» **Exercise inputs**
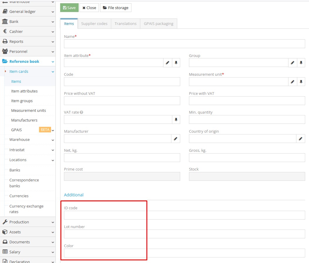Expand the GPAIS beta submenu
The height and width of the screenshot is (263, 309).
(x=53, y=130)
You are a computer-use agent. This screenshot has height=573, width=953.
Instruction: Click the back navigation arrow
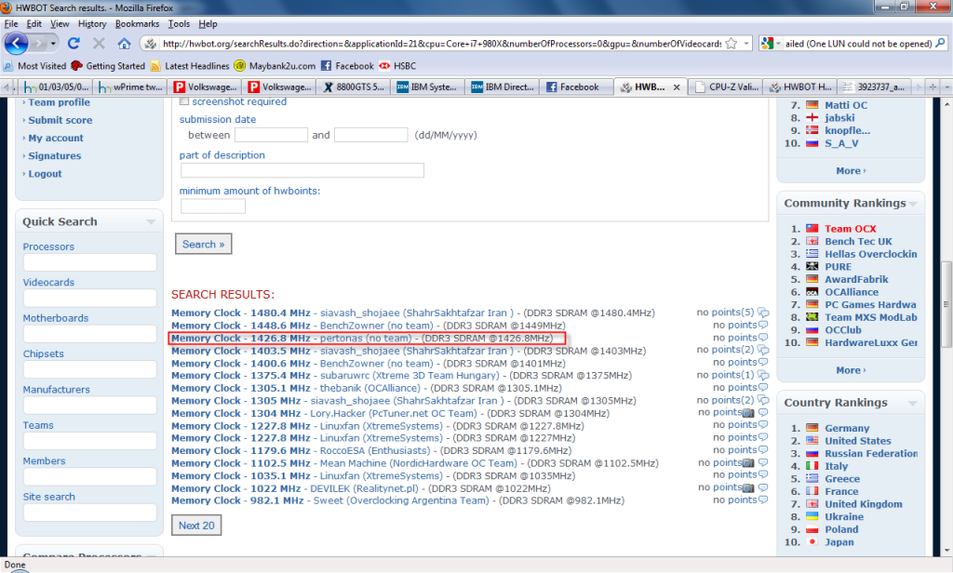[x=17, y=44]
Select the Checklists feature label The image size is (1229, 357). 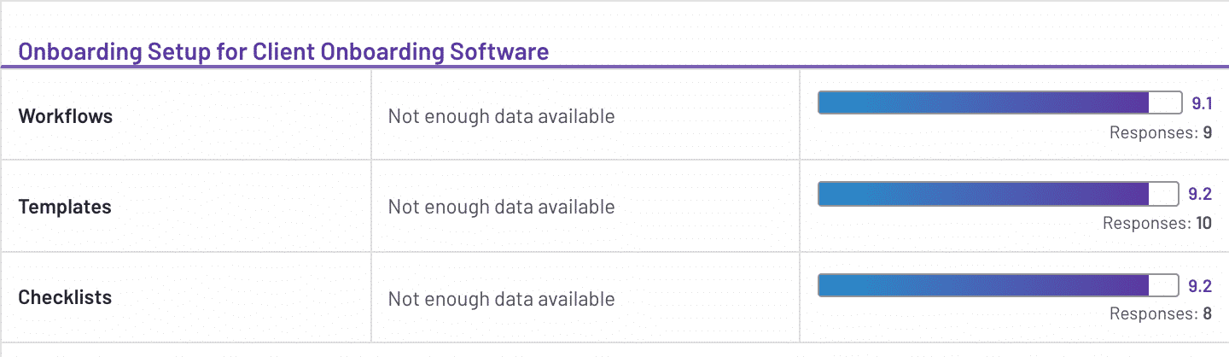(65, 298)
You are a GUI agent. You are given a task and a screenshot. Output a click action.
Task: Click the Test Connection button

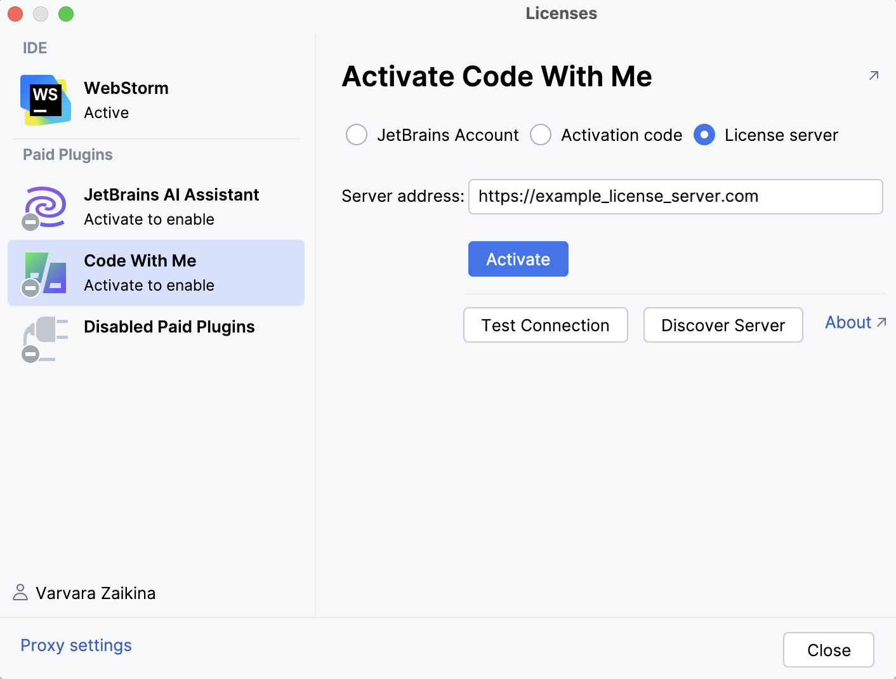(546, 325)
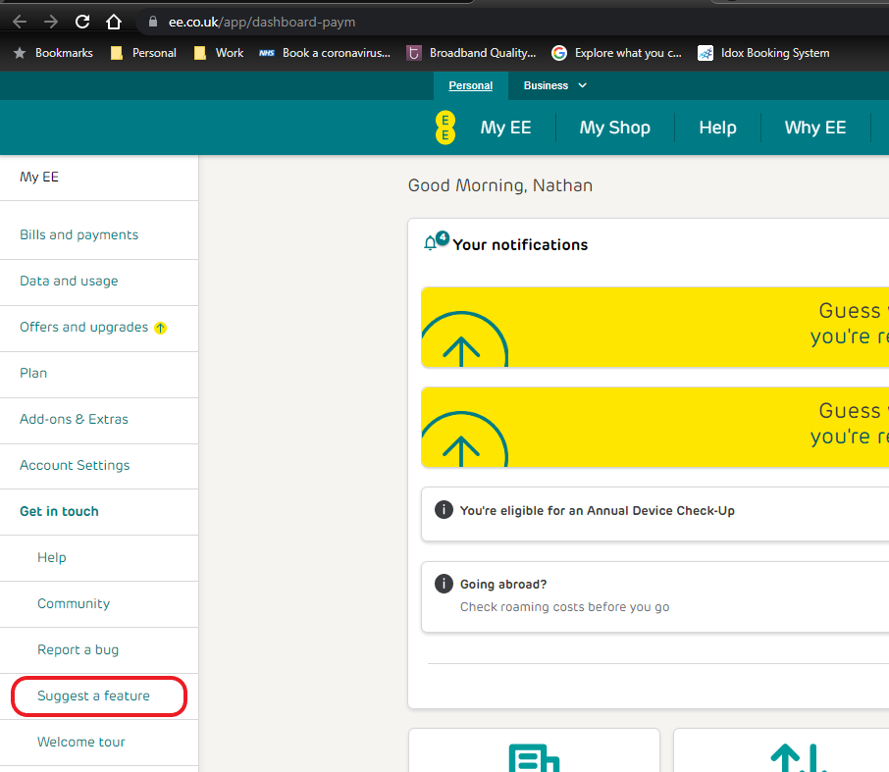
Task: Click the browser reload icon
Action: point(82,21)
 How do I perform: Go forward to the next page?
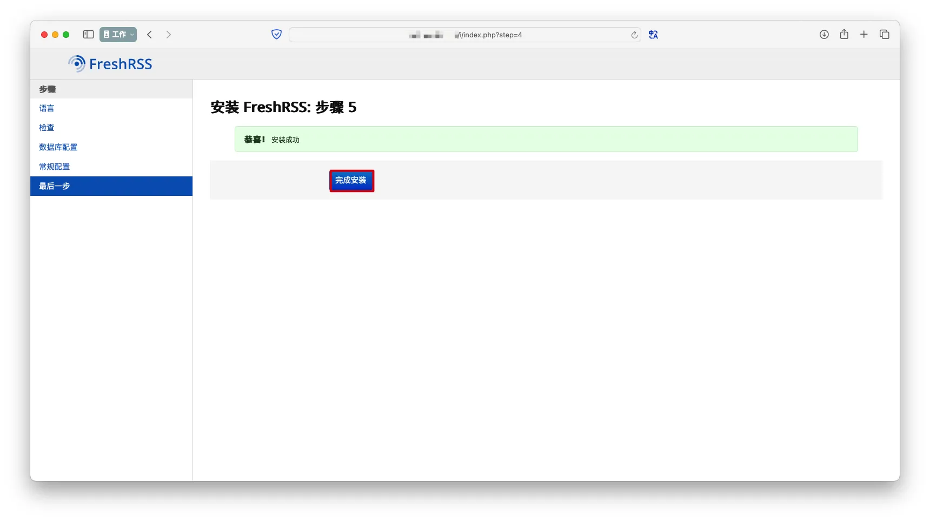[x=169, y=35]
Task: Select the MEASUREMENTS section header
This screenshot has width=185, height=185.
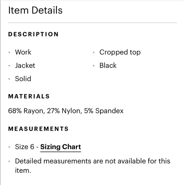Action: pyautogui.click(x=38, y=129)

» **Task to complete**
With the line containing "Task: Select the MEASUREMENTS section header" as the first line and the last line of the listing as the final one, reproduce that span exactly, without pictures.

» **Expected output**
Task: Select the MEASUREMENTS section header
This screenshot has width=185, height=185.
Action: pyautogui.click(x=38, y=129)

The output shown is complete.